Что ж, подставь карабин стволом к подбородку, закричи зверем в последний раз оттого, что она тебе за все хорошее душу растоптала, нажми курок – и полетишь в преисподнюю, потому что не смог смириться, не смог в себе доброты найти, чтобы простить ее и подняться на ангельских крыльях благости. Тогда еще знал, что не смогу, никогда не смогу.
Ты, Господи, не позволил позорной смерти в петле, голос Твой в последнее мгновение остановил меня. Ну и, конечно, мальцы. Тогда еще крошки были: папка, папка, покатай на спинке… От смерти Ты спас меня, Господи, а жечь продолжал годы и годы. За что, за что?..
Хорошо хоть со «Столбовым» задачку решил, одна отрада за столько лет. Решил задачку и сам целехонек остался. А его жалко, несчастный парень. Не повезло ему.
Как же я жил тогда? «Столбов» все нервы съедал, а тут еще тени ее любовников в постели, и она – с бесконечными скандалами.
Какую же Ты, Господи, помощь мне тогда со Светой послал, слава Тебе! Если бы не она – что было бы. А началось так курьезно.

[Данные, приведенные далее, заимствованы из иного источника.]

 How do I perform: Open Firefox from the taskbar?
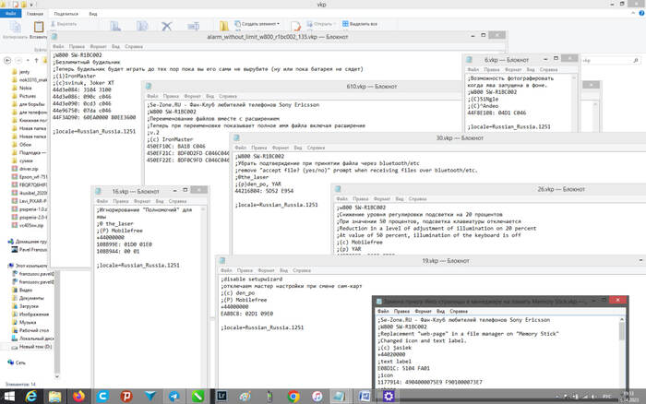78,395
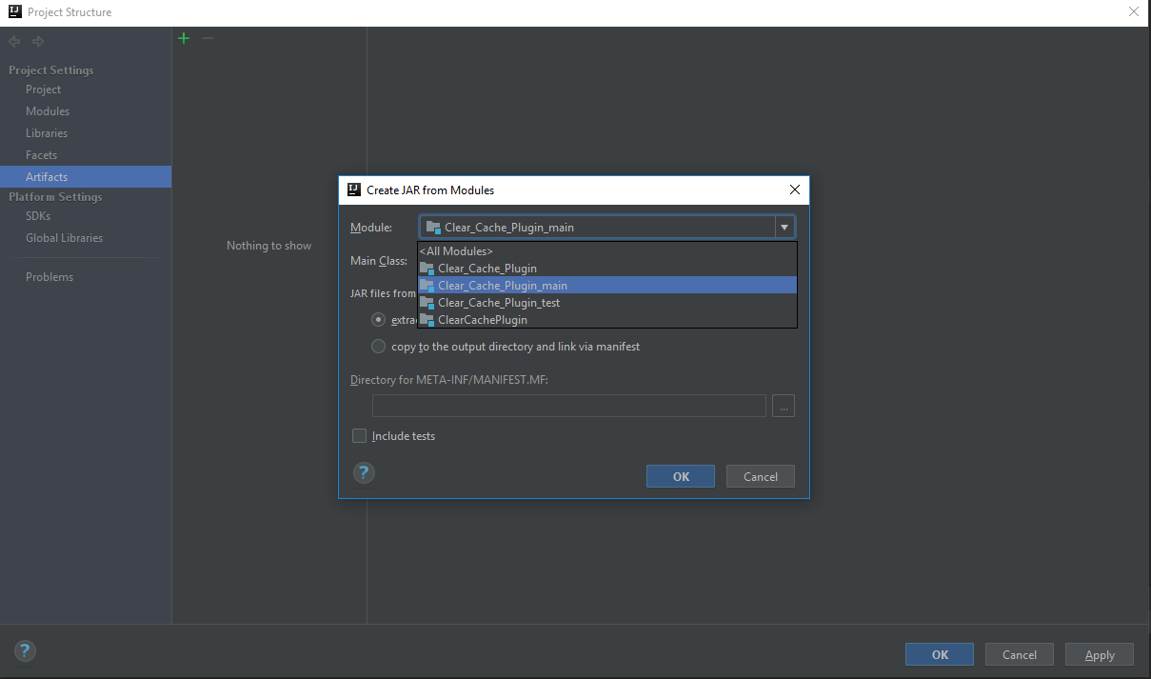Viewport: 1151px width, 679px height.
Task: Collapse the Module dropdown arrow
Action: (x=784, y=228)
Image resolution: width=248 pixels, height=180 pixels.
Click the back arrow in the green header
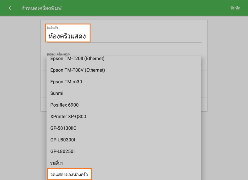(x=10, y=8)
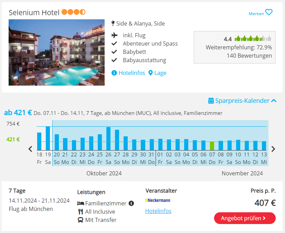Click the Hotelinfos info circle icon
Viewport: 285px width, 233px height.
pyautogui.click(x=114, y=73)
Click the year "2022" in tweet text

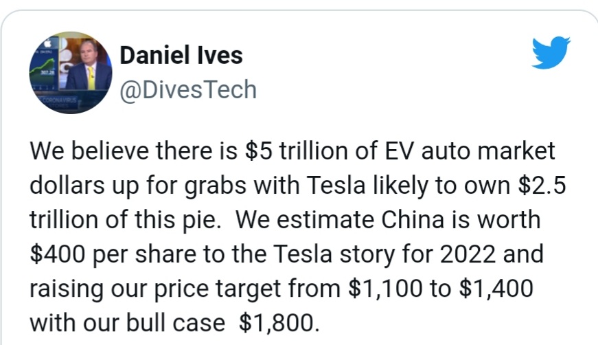click(x=468, y=254)
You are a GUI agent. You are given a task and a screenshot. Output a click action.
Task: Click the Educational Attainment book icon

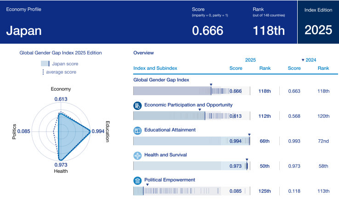tap(137, 131)
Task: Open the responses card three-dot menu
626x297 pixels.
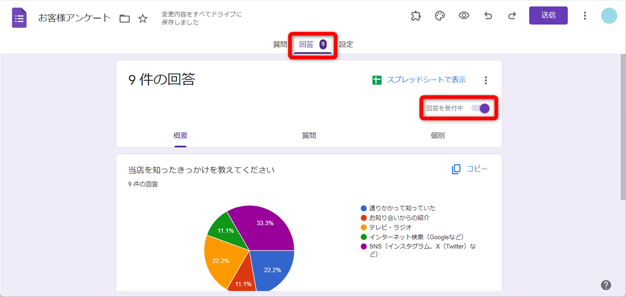Action: pyautogui.click(x=486, y=81)
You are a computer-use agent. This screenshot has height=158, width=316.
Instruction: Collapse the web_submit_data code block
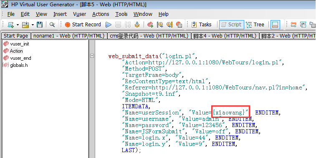click(92, 56)
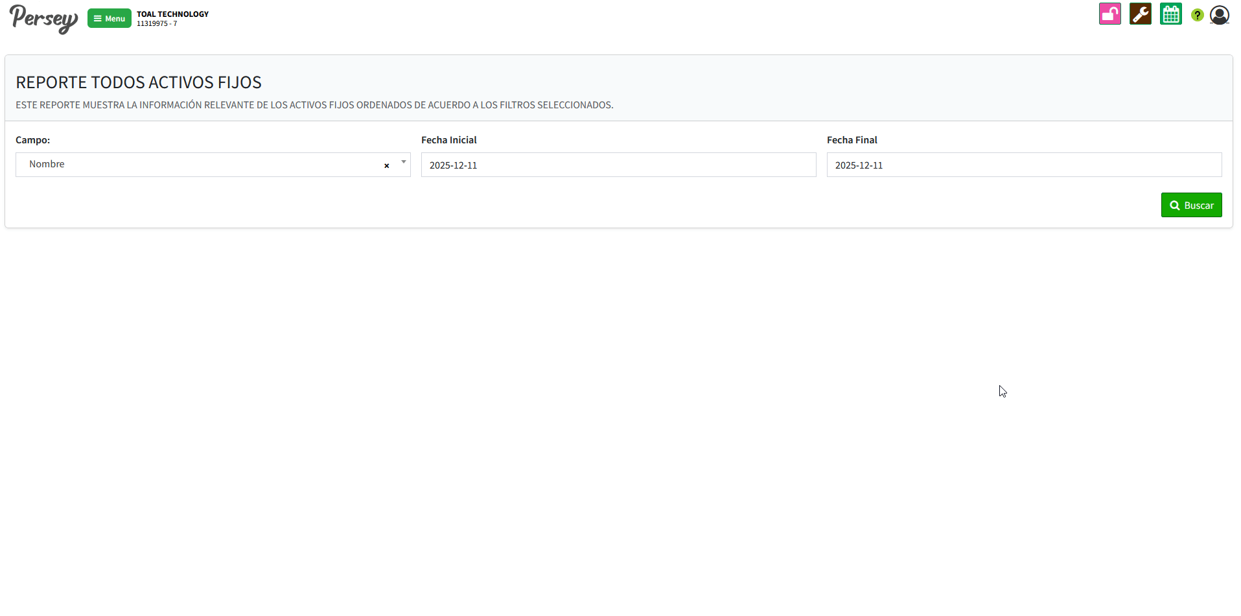
Task: Click the company ID 11319975 - 7
Action: click(157, 24)
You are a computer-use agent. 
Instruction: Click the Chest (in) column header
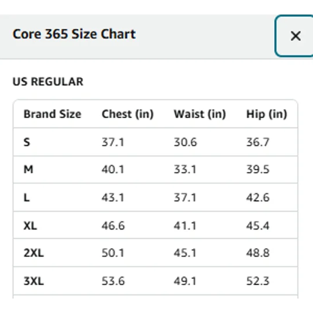coord(128,114)
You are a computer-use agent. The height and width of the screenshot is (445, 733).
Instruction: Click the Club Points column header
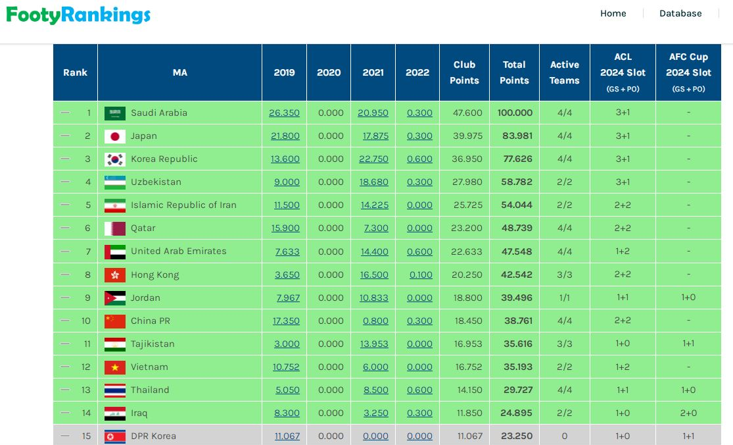(464, 72)
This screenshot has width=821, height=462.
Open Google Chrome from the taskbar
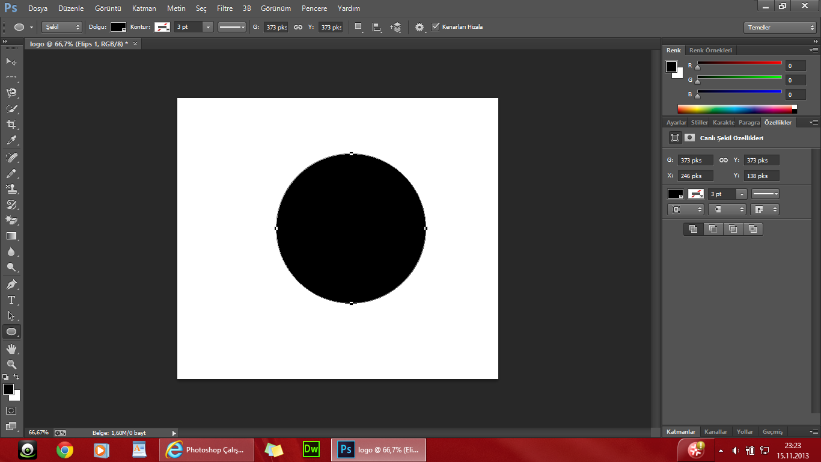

Накануне Нового года на лесной дороге налетел на мой «Опель» встречный грузовик, какой – плохо помню. Нырнул я от него в кювет, а тот глубоким оказался, машину выбросило, закрутило в двух плоскостях, потому что скорость была сто сорок, и полетел я к ангелам. Помню удар, помню, как по салону стёкла и всякая мелочь летали, а я матерился, значит, сознания не терял. Дверь «Опеля» еще в полете открылась, я на траву вывалился. Гляжу – машина моя сплющена между двух сосен, и шины шипят, спускают последний воздух. Быстро к багажнику подполз – там запакованная под новогодний подарок аппаратура связи лежала. Едва успел ее вынуть и в кусты бросить, а тут уж и свидетели подкатывают. Пожилой немец подбежал и говорит: «У тебя, парень, есть ангел-хранитель». В этот день мы со Светланой и познакомились…»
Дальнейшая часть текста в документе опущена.